Thanks for your assists

SeasonLee
 
What drafting standard is it meant to be to, ASME Y14.5M-1982?

(I love the coffee stain by the way, and I'm guessing this isn't your drawing etc. but before someone else says it, it shouldn't say reamed on the .188 dia call out.)

Posting guidelines faq731-376 (probably not aimed specifically at you)
What is Engineering anyway: faq1088-1484
 
The only T modifier I know is tangent plane and it is a "circle T". If the intent was to somehow invoke "tangent plane" then this is incorrect and cannot be checked.
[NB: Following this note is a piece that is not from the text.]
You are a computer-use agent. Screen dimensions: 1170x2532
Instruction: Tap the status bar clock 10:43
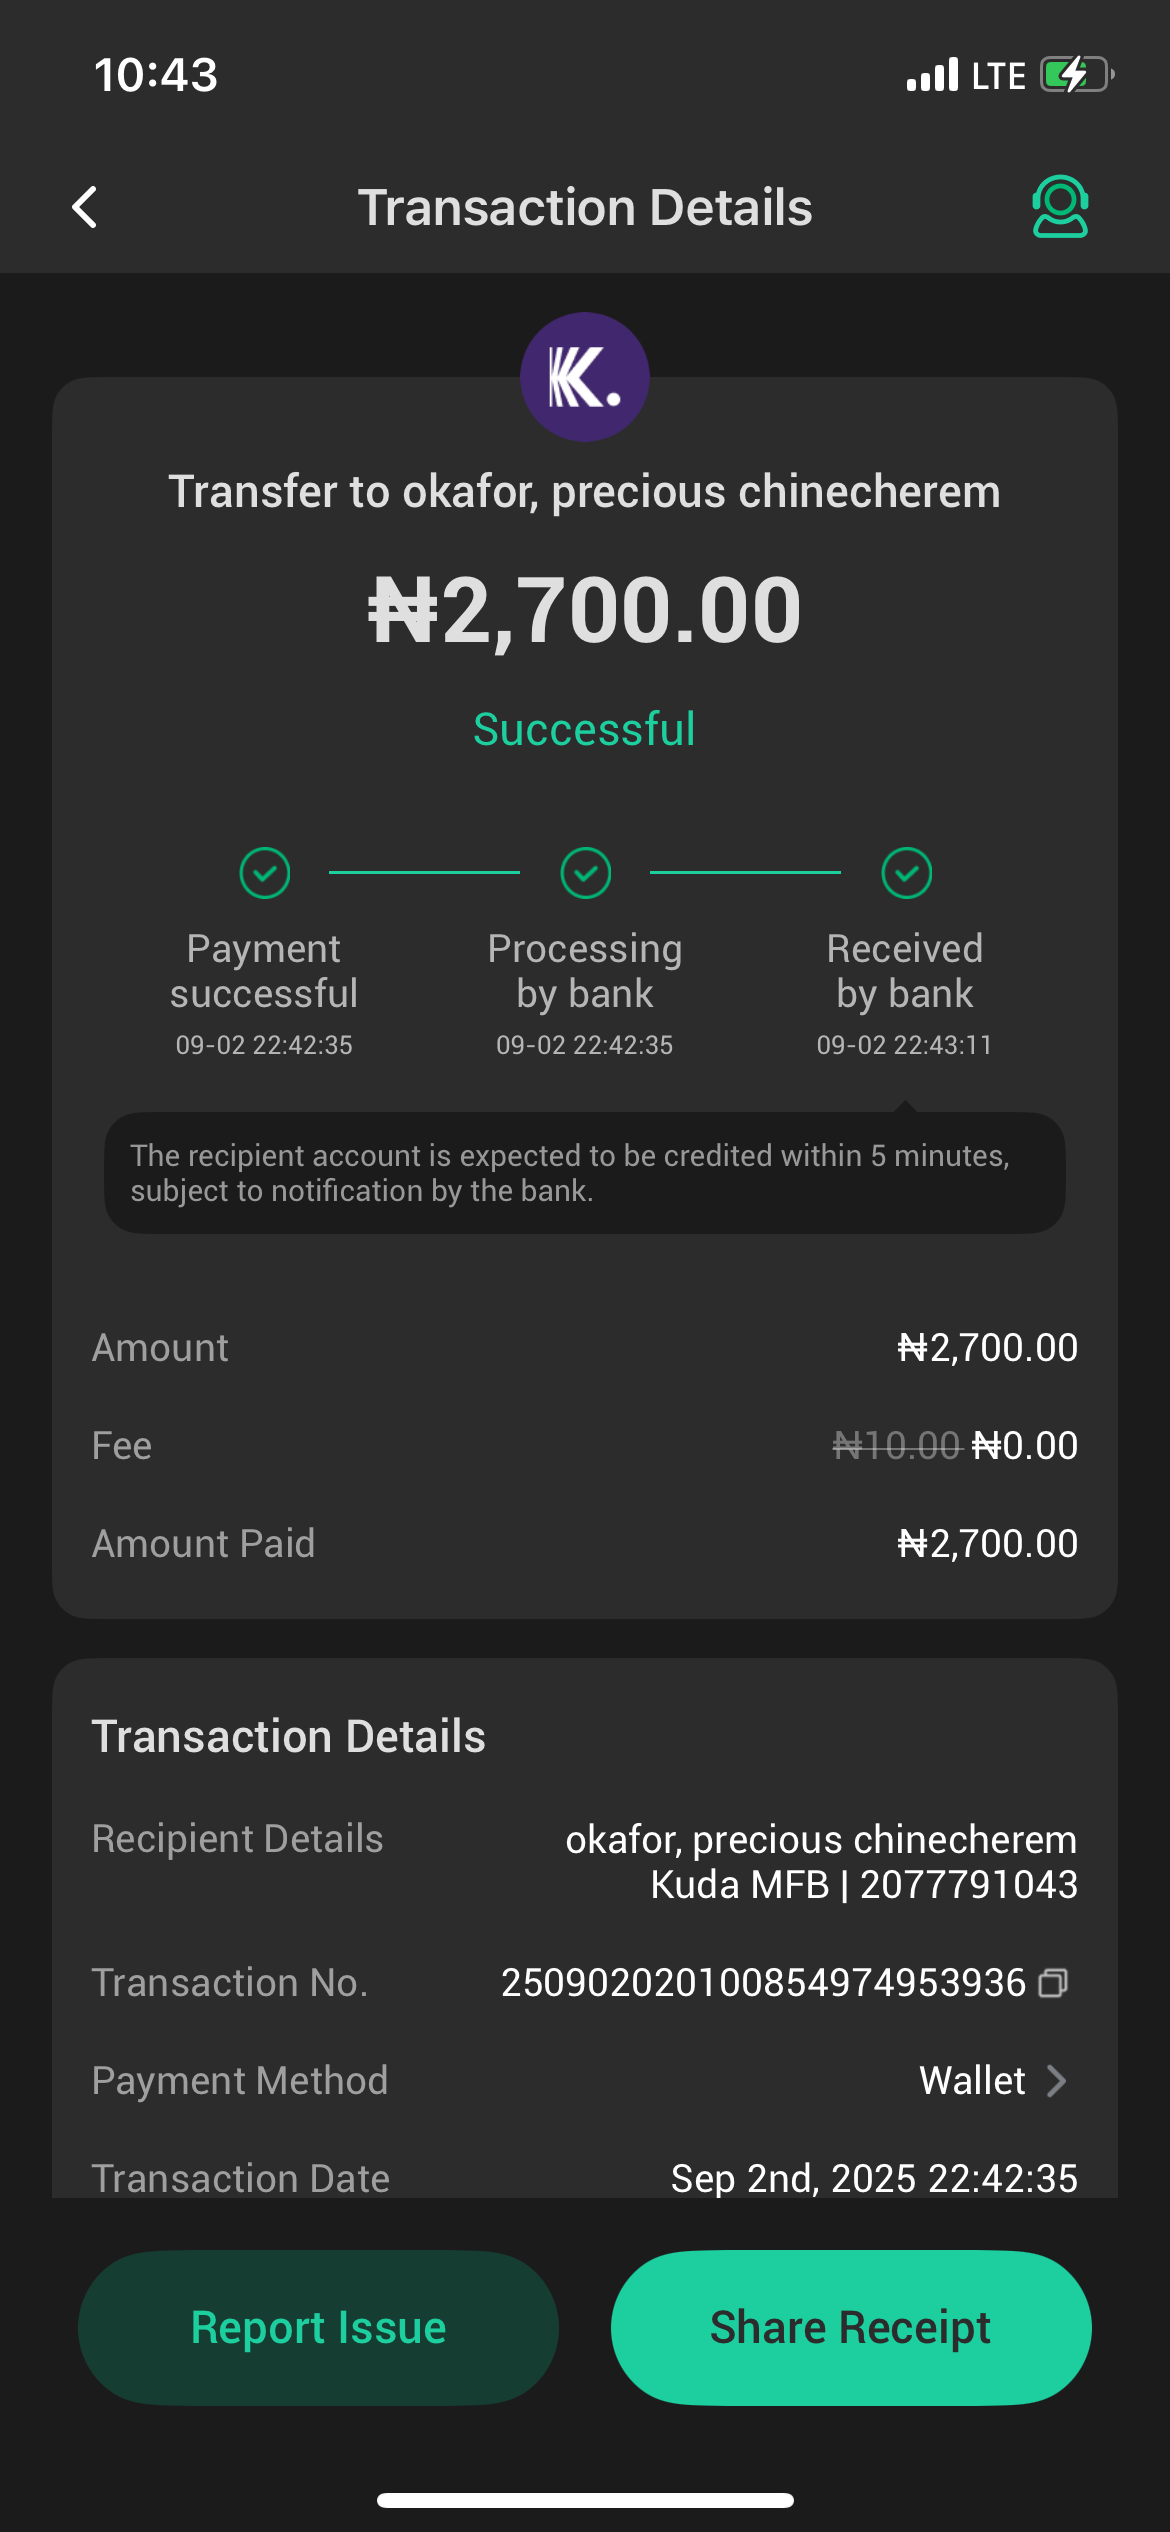[x=156, y=75]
There should be a diameter symbol before the tolerance value so that much is wrong with this specification as well.

Powerhound, GDTP T-0419
Engineering Technician
Inventor 2010
Mastercam X5
Smartcam 11.1
SSG, U.S. Army
Taji, Iraq OIF II
 
Good point CH. Tec-ease has a tip this month about what was allowed on older standards and the word TOTAL used to be allowed in the FCF. Maybe it's a pre-1973 standard print and the T is supposed to mean "TOTAL".

Powerhound, GDTP T-0419
Engineering Technician
Inventor 2010
Mastercam X5
Smartcam 11.1
SSG, U.S. Army
Taji, Iraq OIF II
 
I agree it is most likely a left over from TIR.
Frank
 
The only one T symbol example on the 2009 STD is FIG 6-18, which is applied on parallelism callout; can we use it on the other callout? Say flatness, straightness, or …..

SeasonLee
 
What is the advantage of applying Tangent Plane to Internal Diameter?
 
Season ... Tangent plance can't be used on flatness or straightness because the definition of tangent means that it ignores flatness/straightness. It only checks the highest points (tangent plane). The circled T can be used on parallelism, perpendicularity, angularity, and even profile of a line/surface (although the standard doesn't explicitly say profile, it's implied by the note in the text). Maybe even runout could use the T.

John-Paul Belanger
Certified Sr. GD&T Professional
Geometric Learning Systems
 
But, circle T can not applied on Concentricity callout for sure, right?

Season
 
Right, because of the definition of concentricity, which specifies the "median points" of diametrically opposed elements, blah, blah...

John-Paul Belanger
Certified Sr. GD&T Professional
Geometric Learning Systems
 
One more question : When should we need the tangent plane symbol in FCF after stated tolerance.

Thanks

SeasonLee
 
If you want to allow the form error to be greater than the given tolerance (such as for parallelism). An example would be a simple mating surface, where we don't really care about pits/valleys, but we do care about peaks since they will make the part sit at a different angle. Don't use T if the mating surface is a sealing surface where you are are worried about leakage.

John-Paul Belanger
Certified Sr. GD&T Professional
Geometric Learning Systems
 
Thank you all, it makes me clear in a short time.